:: Task directions ::
Write the next portion of the text on silicon solar cells with bypass diodes given below, starting after its last sentence.

:: Source document ::

▬▬▬▬▬▬

This application is related to copending application Ser. No. 272,129 pending for "Monolithic Series-Connected Solar Cells Employing Shorted P-N Junctions For Electrical Isolation" and to copending application Serial No. 272130 pending for "Method of Fabricating Back Surface Point Contact Solar Cells."
This invention relates generally to silicon solar cells having interdigitated back contacts, and more particularly the invention relates to such solar cells having internal bypass diodes.
The silicon solar cell comprises a plurality of p and n conductivity type regions in a silicon body which generate a voltage potential and/or a current when electron-hole pairs are created in the semiconductor body in response to impinging radiation, and the holes and electrons migrate to the p-doped regions and the n-doped regions, respectively. In a solar cell having interdigitated back surface contacts, the p and n regions are formed in alternating rows with a metal contact provided for contacting all of the doped regions in one row and with all rows of like dopant regions being connected in parallel.
It is recognized that partial shading of solar cell modules can cause a disproportionate loss in module output or local overheating and module destruction. See Green et al., "Silicon Solar Cells with Integral Bypass Diodes," Conference Record, 17th IEEE Photovoltaic Special Conference, May 1-4, 1984. A shaded cell causes a drop in module current, and the drop in current increases the operating voltage of the unshaded cells. The extra voltage generated drives down the voltage across the shaded cell in an attempt to increase the current through it. With even small amounts of shading, the shaded cell will become reverse-biased and become a dissipator of electrical power. One technique used to overcome the problem is the provision of bypass diodes connected across groups of cells. This limits the power dissipation in the shaded cell to the maximum generating capacity of the remainder of the cells in a group.

▬▬▬▬▬▬

[Entries from a data source]
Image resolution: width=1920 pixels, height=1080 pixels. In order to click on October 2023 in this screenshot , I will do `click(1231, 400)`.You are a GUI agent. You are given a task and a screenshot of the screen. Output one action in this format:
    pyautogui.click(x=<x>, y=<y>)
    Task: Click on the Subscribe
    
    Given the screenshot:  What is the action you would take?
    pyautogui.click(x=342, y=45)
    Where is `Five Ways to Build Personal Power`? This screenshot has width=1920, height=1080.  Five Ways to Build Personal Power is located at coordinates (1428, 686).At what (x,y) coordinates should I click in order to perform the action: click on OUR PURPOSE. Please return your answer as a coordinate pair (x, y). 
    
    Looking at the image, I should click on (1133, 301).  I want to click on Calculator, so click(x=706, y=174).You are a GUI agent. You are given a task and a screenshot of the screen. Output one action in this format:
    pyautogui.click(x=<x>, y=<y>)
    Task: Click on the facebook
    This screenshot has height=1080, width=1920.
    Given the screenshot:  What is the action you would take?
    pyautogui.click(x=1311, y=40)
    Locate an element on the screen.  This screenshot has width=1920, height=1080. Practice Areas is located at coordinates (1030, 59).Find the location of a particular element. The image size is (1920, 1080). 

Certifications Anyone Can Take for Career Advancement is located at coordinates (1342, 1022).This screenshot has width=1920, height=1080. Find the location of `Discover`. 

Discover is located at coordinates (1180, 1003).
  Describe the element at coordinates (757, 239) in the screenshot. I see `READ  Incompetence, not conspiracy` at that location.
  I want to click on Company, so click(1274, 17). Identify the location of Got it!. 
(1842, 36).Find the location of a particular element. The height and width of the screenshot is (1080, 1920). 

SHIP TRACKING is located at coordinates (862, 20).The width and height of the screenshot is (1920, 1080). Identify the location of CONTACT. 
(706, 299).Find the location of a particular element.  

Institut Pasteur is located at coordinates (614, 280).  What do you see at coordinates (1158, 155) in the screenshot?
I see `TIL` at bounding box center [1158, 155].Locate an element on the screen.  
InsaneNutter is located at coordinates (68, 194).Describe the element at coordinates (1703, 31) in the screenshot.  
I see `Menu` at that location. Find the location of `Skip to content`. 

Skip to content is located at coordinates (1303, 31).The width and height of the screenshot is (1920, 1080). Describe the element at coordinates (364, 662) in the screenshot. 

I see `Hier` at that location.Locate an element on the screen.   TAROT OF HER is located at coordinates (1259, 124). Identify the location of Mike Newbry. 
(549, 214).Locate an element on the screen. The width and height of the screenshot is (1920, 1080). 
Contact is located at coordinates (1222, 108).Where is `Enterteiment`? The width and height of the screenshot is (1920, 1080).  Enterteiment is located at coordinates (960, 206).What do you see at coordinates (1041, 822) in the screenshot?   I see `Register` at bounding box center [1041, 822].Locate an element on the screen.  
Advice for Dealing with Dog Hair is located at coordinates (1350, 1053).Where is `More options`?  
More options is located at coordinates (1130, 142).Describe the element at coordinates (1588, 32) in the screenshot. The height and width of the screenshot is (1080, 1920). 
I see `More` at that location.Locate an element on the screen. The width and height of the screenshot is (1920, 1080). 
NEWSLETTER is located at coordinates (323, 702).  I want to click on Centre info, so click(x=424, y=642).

▬▬▬▬▬▬

:: Answer for the task ::
Green et al. propose a silicon solar cell structure with integral bypass diodes incorporated in the cell structure. The main cell comprises a p-n junction formed by an n region in one surface of a p-type substrate. The bypass diode comprises an n region in the opposing surface of the p-type substrate and laterally displaced from the main cell. The semiconductor body portion between the main cell and the bypass diode provides electrical isolation between the cell and the diode. The technique does require an additional processing step, and the resistance of the semiconductor body provides limited isolation unless treated to increase the resistance thereof.